Mechanical anchorage was needed in some locations of the repair area to resist vacuum forces and provide more force transfer to the concrete wall. For this purpose, Fyfe Company’s Tyfo SCH anchors were installed at a grid spacing of 14 inches throughout the top and bottom slab. Tyfo SCH anchors are designed using the pull-out resistances reported by the manufacturer and reduction factors selected from ACI 318-08, Appendix D.3 CFRP within the calculated spacing is checked to determine its adequacy to resist the loads in flexure, as a standalone plate between anchors.
At the downstream end of the repair region, where CFRP liner transitions to the existing steel penstock, CFRP is to be terminated with a WEKO seal that was manufactured by Miller Pipeline.

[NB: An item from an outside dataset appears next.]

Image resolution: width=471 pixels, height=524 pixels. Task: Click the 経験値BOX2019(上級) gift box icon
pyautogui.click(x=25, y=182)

At the upstream end of the repair, where the CFRP liner transitions to the existing steel draft tube, the CFRP repair was terminated with a steel termination detail consisting of a 12-inch-wide bent plate welded to a steel draft tube that was overlapped with the CFRP repair. The plate was anchored into concrete with Kwik Bolt expansion anchors, which were manufactured by Hilti.
Completing the work
Once Mississippi River Power approved the design of the repair from SGH, installation of the FRP was completed by Fibrwrap Construction. Prior to the FRP application, Fibrwrap Construction hydroblasted all the concrete surfaces receiving FRP to achieve the minimum International Concrete Repair Institute concrete surface profile (CSP) level 3, which is defined as a uniform exposure of the core’s coarse aggregate such that the surface will be void of latent materials.
The Tyfo Fibrwrap System was installed by bonding to the existing inner surface of the reinforced concrete encasement. The installation procedure consisted of the following steps:
— Apply a coat of Tyfo epoxy primer on all surfaces.

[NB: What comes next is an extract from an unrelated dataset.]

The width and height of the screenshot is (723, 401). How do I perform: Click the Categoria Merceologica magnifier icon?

— Apply a coat of thickened Tyfo epoxy or tack coat on all surfaces.
— Install a layer of Tyfo SHE 51A (glass fiber-reinforced polymer or GFRP) over all exposed steel surfaces to provide a dielectric barrier and prevent any potential galvanic corrosion.
— Install a longitudinal layer of Tyfo SCH 41-2X (CFRP) followed by a coat of thickened epoxy or tack coat.

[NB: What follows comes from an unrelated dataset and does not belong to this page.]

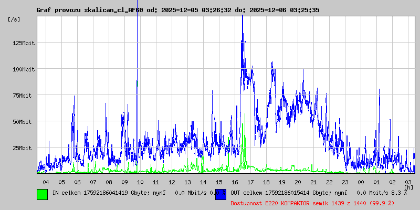The image size is (420, 210).
Task: Select hour 04 on the time axis
Action: pos(46,182)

— Install initial hoops of CFRP, including a coat of thickened epoxy or tack coat after each layer.
— After the laminate cures, and where applicable in the transition structure, drill anchor holes and install ¾-inch Tyfo SCH composite anchors on a 14 inch by 14 inch grid, with 8 inch embedment and 6 inch splay on the penstock top and bottom surfaces and on the side walls where required.
— Install remaining hoop layers of CFRP, including a coat of thickened Tyfo epoxy or tack coat after each layer.
— Install the final longitudinal layer and apply a skim of thickened epoxy as a top coat.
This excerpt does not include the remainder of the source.